A recent study found conversion therapy is linked to poorer mental health.1
People in the LGBTQ+ community may undergo conversion practice as an effort to change gender identity, sexual orientation, or both through structured psychological, behavioral, physical, and faith-based practices. Many mental health organizations in the US oppose conversion practice, yet prior research showed around 4% to 34% of people who identify as LGBTQ+ undergo this therapy. Transgender individuals have greater rates of conversion therapy than cisgender individuals.
Studies have shown undergoing conversion therapy is linked to mental health conditions, such as depression and suicidal thoughts. However, it was unknown whether the link between conversion therapy and poor mental health applied to those receiving this therapy for sexual orientation or gender identity—or both. Investigators sought to examine the individual and joint association of conversion practice recall.
“Our findings add to a body of evidence that shows conversion practice is unethical and linked with poor mental health,” said lead investigator Nguyen K. Tran, PhD, of Stanford University School of Medicine, in a press release. 2 “Protecting LGBTQ+ people from the impacts of these harmful practices will require multi-pronged legislation, including state and federal bans. Additional measures such as support networks and targeted mental health support for survivors are also vital.”
Investigators conducted The PRIDE study, a cross-sectional, US-based, online, prospective cohort study of sexual and gender minority adults who were recruited through social media, digital advertisements, and sexual and gender minority community-based events and organizations.1 The study included 4426 participants who completed lifetime questionnaire in 2019 – 20 and another questionnaire in 2020 – 21.
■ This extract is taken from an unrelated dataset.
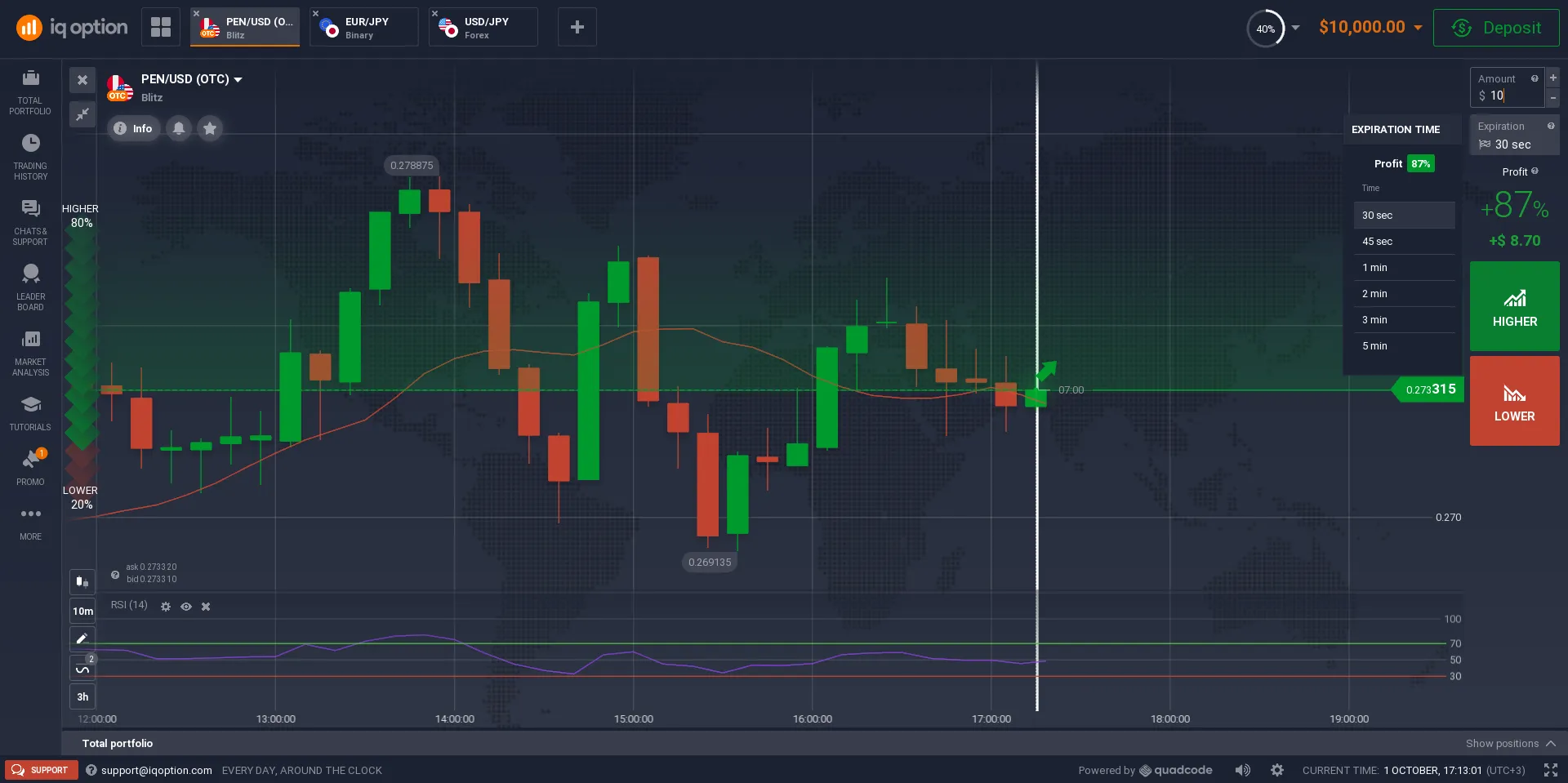This screenshot has width=1568, height=783.
Task: Switch to the EUR/JPY Binary tab
Action: click(364, 28)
Among the sample, 92% identified as White, 10.4% identified as having multiple ethnoracial identities, and 43.4% were transgender and gender diverse. Participants were aged 18 – 84 years, with a mean age of 31.7 years.
The exposure was lifetime recall of conversion practice targeting either gender identity, sexual orientation, or both, compared with those who had no conversion practice. Investigators measured mental health outcomes through the Generalized Anxiety Disorder 7-item scale, Patient Heath Questionnaire 9-item (depression) scale, Post-Traumatic Stress Disorder Checklist 6-term scale, and Suicide Behaviors Questionnaire-Revised Scale.
The study used linear regression to assess the link between conversion practice recall and mental health symptoms. The analysis adjusted for demographic and childhood factors and stratified between cisgender, transgender, and gender-diverse groups. The team also completed sensitivity analyses to assess for potential unmeasured confounders.
In total, 3.4% of participants reported sexual orientation-related conversion practice, 1% reported gender identity-related conversation practice, and 1% reported both orientation-related and gender identity-related conversation practice.
Recalls of both orientation-related and gender identity-related conversation practice were associated with greater post-traumatic stress disorder (95% confidence interval [CI], 0.94 – 4.74) and suicidality (95% CI, 0.95 – 3.32). However, recalls of sexual orientation-related conversion practice alone were most linked to greater PTSD symptoms (95% CI, 0.22 – 1.98), and recalls of gender identity-related conversion were most linked to greater depressive symptoms (95% CI, 1.03 – 5.46).
The team found the only associations for suicidality differed between cisgender, transgender, and gender-diverse participants. However, participants who were gender diverse demonstrated greater mental health symptoms. The sensitivity analysis showed the findings were moderately robust to potential unmeasured confounders.
“Our findings suggest that effective policy interventions may need multi-pronged legislative actions at the federal, state, and local levels, including state and federal bans on conversion practice,” Tran said.2 “Educational efforts involving families, religious leaders, and mental health providers are also needed, as are support networks for LGBTQ+ youths and targeted mental health screening to identify and support survivors of conversion practice.”